In this edition of 5 Things, Food Management highlights five things you may have missed recently about developments affecting onsite dining.
Here’s your list for today:
- Compass North America revenues drop nearly a third in first half of FY2021
Compass Group reported a 32.8% decline in organic revenues for its North American unit, the largest company on the 2021 FM Top 50 for the half year ended March 31, 2021 compared to the same period in FY2020. The company as a whole saw a 30.4% comparative decline over the same six-month period.
In its release, Compass noted that organic revenues over the period for the North American unit were "around 70% of 2019 levels, an increase of 6% from Q4 2020. New business growth is 5.2%, with around 55% of new business wins in the first six months coming from first time outsourcing, and retention continues to be excellent at around 96.6%."

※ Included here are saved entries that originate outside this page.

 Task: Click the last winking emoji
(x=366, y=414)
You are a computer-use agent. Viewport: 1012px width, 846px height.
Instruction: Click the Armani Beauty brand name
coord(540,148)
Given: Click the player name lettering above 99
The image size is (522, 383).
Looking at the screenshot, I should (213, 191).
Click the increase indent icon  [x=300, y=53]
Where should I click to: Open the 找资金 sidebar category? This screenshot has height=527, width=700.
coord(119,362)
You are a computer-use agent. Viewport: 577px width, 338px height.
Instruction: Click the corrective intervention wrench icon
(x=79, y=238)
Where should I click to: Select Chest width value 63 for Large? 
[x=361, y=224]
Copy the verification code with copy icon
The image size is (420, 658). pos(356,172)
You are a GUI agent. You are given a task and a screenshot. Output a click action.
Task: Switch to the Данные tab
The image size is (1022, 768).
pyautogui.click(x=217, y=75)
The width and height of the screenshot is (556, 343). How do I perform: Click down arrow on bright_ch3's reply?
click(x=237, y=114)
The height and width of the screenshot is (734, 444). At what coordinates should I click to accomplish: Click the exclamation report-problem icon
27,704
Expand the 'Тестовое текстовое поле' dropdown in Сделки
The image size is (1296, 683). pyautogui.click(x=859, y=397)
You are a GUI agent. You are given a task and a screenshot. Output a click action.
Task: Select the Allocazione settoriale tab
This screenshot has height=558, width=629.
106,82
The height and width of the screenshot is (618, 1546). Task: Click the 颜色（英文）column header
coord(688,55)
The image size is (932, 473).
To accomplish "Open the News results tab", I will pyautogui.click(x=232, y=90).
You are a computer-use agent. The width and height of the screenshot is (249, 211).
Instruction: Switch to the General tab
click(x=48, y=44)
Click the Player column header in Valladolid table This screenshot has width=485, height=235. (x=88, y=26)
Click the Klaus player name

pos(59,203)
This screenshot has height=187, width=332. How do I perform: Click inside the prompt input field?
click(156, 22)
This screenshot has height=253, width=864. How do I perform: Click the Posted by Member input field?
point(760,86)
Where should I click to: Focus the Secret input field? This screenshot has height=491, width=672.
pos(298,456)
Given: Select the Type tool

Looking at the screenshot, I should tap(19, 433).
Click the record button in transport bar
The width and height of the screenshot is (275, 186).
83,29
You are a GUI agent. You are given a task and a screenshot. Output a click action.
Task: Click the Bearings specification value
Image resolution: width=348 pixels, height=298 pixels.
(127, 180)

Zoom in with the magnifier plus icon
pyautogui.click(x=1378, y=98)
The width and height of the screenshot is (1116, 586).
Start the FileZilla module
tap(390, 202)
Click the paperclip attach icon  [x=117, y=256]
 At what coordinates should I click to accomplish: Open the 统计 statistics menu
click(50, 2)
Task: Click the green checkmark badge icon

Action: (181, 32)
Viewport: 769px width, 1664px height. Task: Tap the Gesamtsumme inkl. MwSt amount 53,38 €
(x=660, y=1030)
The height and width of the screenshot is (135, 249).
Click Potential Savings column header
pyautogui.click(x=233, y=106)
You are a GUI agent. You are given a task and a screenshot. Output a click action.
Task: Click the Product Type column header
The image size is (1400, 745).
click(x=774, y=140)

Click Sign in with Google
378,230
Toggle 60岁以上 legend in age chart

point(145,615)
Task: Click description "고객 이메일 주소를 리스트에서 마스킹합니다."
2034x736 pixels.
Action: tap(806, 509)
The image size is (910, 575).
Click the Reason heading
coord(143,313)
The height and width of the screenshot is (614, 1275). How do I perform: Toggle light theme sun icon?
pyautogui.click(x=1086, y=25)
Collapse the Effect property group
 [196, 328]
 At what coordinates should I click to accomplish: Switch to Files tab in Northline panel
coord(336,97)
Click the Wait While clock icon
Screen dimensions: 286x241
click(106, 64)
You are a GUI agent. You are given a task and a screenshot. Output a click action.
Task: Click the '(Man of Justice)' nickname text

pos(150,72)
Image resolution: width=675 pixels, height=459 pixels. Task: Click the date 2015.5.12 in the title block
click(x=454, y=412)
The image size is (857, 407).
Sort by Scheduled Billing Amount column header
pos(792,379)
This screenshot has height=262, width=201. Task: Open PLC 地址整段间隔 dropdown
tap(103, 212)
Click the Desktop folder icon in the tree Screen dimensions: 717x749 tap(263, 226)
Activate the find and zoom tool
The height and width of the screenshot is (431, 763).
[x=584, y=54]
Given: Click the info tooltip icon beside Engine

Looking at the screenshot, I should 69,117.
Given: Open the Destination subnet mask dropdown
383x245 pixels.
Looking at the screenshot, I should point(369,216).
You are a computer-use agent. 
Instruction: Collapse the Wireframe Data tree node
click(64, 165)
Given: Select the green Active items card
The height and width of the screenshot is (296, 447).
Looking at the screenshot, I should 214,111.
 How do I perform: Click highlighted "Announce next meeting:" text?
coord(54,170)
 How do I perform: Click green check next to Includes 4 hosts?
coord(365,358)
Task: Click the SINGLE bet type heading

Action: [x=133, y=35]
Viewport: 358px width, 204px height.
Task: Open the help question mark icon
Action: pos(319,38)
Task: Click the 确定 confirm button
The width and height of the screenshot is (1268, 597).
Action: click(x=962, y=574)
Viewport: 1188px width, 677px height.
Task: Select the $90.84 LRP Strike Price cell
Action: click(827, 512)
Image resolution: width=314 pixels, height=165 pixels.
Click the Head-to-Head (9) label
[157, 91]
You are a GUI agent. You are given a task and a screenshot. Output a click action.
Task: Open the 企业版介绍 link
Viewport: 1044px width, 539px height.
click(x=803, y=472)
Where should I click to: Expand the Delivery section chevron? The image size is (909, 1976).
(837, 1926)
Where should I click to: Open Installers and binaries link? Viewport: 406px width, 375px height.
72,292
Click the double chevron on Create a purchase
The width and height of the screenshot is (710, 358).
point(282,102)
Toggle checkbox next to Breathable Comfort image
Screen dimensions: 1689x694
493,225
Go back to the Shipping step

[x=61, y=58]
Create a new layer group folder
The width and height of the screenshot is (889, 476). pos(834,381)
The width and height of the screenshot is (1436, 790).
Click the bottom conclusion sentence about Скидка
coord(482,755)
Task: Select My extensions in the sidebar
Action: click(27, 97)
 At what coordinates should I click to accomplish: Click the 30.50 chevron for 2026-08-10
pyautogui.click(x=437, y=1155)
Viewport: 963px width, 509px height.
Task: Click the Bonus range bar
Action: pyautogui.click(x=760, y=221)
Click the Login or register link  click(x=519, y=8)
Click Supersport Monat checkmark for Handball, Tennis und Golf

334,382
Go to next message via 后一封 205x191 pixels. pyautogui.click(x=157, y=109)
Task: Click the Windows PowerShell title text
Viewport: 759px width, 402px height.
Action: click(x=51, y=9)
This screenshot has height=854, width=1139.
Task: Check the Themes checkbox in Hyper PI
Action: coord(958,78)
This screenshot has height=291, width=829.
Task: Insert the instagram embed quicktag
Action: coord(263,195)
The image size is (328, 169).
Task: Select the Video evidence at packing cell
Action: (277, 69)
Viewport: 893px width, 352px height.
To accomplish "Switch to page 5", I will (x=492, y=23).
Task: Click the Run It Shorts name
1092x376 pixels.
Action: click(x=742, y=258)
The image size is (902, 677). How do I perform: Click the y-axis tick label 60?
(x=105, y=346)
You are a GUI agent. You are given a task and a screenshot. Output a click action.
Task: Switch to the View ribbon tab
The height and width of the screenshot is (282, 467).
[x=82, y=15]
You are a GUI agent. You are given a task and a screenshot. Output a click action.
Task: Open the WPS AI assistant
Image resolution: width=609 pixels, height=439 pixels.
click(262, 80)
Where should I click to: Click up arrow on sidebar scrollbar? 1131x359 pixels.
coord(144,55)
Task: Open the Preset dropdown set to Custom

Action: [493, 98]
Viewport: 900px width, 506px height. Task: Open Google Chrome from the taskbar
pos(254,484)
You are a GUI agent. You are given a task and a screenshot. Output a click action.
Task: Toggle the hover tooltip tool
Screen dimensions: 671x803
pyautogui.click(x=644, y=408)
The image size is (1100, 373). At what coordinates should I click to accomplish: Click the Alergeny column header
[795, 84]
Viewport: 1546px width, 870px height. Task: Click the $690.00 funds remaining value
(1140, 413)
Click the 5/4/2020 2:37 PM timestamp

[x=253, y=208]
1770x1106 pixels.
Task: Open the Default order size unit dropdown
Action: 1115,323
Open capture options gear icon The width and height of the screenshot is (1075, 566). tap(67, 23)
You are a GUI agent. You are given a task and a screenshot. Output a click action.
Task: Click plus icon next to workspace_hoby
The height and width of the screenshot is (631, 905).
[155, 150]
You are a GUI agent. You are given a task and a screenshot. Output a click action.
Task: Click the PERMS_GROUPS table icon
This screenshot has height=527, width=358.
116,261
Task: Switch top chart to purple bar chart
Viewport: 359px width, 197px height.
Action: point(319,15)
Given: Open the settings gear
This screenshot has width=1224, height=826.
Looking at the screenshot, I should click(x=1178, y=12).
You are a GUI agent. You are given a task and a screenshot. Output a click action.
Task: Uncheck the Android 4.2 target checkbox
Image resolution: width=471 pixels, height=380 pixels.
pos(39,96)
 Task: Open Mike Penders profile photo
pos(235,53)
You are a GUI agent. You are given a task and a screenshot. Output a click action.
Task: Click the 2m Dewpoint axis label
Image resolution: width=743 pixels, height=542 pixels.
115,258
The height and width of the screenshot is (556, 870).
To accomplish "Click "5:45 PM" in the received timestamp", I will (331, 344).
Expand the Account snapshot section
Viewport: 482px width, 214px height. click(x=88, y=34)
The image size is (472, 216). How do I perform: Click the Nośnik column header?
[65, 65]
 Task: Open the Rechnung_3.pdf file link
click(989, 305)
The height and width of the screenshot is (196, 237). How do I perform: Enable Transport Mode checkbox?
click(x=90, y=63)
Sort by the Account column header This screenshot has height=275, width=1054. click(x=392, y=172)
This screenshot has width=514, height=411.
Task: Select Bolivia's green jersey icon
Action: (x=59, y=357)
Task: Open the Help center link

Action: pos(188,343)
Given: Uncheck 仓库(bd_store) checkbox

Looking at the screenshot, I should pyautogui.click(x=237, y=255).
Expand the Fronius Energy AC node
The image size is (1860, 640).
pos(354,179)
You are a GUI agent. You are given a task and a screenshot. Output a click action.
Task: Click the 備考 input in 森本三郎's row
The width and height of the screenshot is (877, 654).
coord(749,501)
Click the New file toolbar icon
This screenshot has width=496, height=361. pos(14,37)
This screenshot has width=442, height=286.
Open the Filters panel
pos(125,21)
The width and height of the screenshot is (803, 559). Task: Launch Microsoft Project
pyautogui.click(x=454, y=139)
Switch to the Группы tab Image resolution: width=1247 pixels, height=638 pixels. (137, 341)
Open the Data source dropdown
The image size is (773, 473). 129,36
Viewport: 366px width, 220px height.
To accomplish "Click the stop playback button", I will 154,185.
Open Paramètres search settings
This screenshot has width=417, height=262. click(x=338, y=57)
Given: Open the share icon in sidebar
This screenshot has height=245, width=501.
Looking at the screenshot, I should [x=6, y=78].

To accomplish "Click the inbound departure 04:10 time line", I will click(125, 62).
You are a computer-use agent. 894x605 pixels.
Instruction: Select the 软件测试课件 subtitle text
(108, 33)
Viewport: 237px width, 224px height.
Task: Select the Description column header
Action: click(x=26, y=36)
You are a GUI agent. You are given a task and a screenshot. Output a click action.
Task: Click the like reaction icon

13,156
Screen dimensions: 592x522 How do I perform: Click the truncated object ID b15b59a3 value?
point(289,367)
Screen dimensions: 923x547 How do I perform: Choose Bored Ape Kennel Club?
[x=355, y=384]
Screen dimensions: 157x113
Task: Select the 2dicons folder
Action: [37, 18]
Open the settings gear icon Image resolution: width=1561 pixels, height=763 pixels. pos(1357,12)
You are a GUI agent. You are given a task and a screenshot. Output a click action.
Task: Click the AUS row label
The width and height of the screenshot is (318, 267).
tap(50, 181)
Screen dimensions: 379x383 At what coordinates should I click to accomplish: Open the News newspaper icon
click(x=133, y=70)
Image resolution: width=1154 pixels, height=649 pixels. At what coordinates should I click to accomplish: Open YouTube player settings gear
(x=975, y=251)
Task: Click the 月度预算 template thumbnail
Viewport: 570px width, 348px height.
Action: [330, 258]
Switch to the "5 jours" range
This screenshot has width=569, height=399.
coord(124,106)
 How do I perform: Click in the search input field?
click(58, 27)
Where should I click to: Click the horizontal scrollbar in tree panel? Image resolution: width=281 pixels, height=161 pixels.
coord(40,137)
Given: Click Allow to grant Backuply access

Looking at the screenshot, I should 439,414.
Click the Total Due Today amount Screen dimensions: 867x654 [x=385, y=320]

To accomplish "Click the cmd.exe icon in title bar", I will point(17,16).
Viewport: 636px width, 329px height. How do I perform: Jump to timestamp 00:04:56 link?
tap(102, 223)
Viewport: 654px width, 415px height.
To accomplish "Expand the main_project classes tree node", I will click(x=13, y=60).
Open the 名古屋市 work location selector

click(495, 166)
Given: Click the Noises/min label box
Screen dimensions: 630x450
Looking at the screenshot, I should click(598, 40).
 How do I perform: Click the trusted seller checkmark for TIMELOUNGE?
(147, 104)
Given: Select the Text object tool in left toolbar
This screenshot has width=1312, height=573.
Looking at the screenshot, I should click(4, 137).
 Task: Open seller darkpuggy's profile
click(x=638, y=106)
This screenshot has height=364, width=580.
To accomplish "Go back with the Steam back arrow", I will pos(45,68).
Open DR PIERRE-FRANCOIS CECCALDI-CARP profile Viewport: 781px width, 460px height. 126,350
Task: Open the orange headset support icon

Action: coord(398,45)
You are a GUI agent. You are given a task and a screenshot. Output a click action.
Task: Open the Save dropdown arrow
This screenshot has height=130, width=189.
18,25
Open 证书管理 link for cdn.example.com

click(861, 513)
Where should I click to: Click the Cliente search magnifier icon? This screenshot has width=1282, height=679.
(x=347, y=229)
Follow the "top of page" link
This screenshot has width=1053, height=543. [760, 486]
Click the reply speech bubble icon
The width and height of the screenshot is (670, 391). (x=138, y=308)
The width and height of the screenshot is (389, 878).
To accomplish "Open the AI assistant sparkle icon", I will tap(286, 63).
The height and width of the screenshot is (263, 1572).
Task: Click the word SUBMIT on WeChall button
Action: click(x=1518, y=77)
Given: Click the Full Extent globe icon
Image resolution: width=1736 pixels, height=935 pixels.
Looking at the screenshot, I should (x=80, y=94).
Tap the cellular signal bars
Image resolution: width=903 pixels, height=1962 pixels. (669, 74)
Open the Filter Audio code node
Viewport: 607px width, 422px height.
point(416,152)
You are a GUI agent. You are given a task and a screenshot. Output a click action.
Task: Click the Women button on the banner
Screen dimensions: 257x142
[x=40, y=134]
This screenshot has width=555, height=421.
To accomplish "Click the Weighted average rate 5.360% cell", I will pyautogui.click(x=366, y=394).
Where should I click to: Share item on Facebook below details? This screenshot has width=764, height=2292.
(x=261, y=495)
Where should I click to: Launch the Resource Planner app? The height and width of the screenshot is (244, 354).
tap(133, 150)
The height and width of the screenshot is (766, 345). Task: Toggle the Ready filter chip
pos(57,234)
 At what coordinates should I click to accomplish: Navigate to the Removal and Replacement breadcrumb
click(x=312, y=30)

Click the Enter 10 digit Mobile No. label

In individual market segments in North America, the Education sector "continues to see a mixed approach to reopening with hybrid curriculum delivery, especially across higher education, and has continued to be impacted by localised lockdowns. With the weighting towards ‘business’ our Business & Industry sub sectors continue to be significantly impacted by COVID with the return to offices being gradual. Our Healthcare & Senior Living business continued to expand with double digit new business growth and all sub sectors delivering organic revenue growth, which was especially strong in support services. Our remaining laundries business was disposed of during the period. Our Sports & Leisure business has remained subdued throughout the first half of the year although some events towards the end of the period started to cautiously welcome a limited number of spectators."
- Aramark names new Healthcare head
Aramark has named Bart Kaericher president and CEO of its Healthcare division, reporting to Marc Bruno, COO of the company’s U.S. Food and Facilities sector. Before joining Aramark, Kaericher served as senior vice president of sales & marketing, retention & strategic partnerships for the Morrison and Crothall divisions of Compass Group North America.
- Chartwells launches plant-forward dining initiative for universities
The Chartwells Higher Education division of Compass Group has launched its 100% Plant-Forward dining initiative for universities that will enable them to deploy concepts ranging from temporary pop-up events to fully dedicated plant-based dining halls, and to incorporate global flavors and ethnic spices to craft meatless food items that can be made-to-order, such as Braised Lentil Quinoa Burgers, Pomegranate Cauliflower Chickpea Salads and Thai Spiced Marinated Tofu. The Plant-Forward dining program has already seen successful pilot launches at select schools nationwide, including Colgate University, St. John Fisher College and Northeastern University.
- New Harvard dining director to prioritize community, inclusion, sustainability
Smitha Haneef, who was named the new director of dining services at Harvard University in January and took over managing the program last month, discussed some of her plans and priorities in the wide-ranging interview with the Harvard Gazette. Among her priorities are to continue to leverage campus dining as "food building community" and adding that "this summer, we are going to begin to roll out some enhancements to the services we provide that align with the feedback of our community members related to nutrition, sustainability, and diversity and inclusion." Before joining Harvard, Haneef served as director of dining at Princeton University between 2014 and 2020 and previous to that was with Aramark, where she helped launch its LifeWorks Restaurant Group premium on-site restaurant division.
- Students design food delivery robot for hospitals
An autonomous robot designed to deliver meals to hospital rooms won the Hospital Room of the Future challenge in the St. Vrain Valley School District, which had four groups of students pitching their best ideas after a year of researching and designing potential innovations for hospital operations to innovation and patient experience experts from UCHealth. The challenge was part of a partnership between the Innovation Center of St. Vrain Valley Schools and UCHealth. While this is an interesting local initiative, automation and robots are an emerging topic in healthcare foodservice (and other onsite segments) and were the topic of a recent webinar held by the Association of Healthcare Foodservices (AHF), hosted by Dan Henroid, director of nutrition & food services at the UCSF Health in San Francisco, where he already uses robots to deliver patient meals.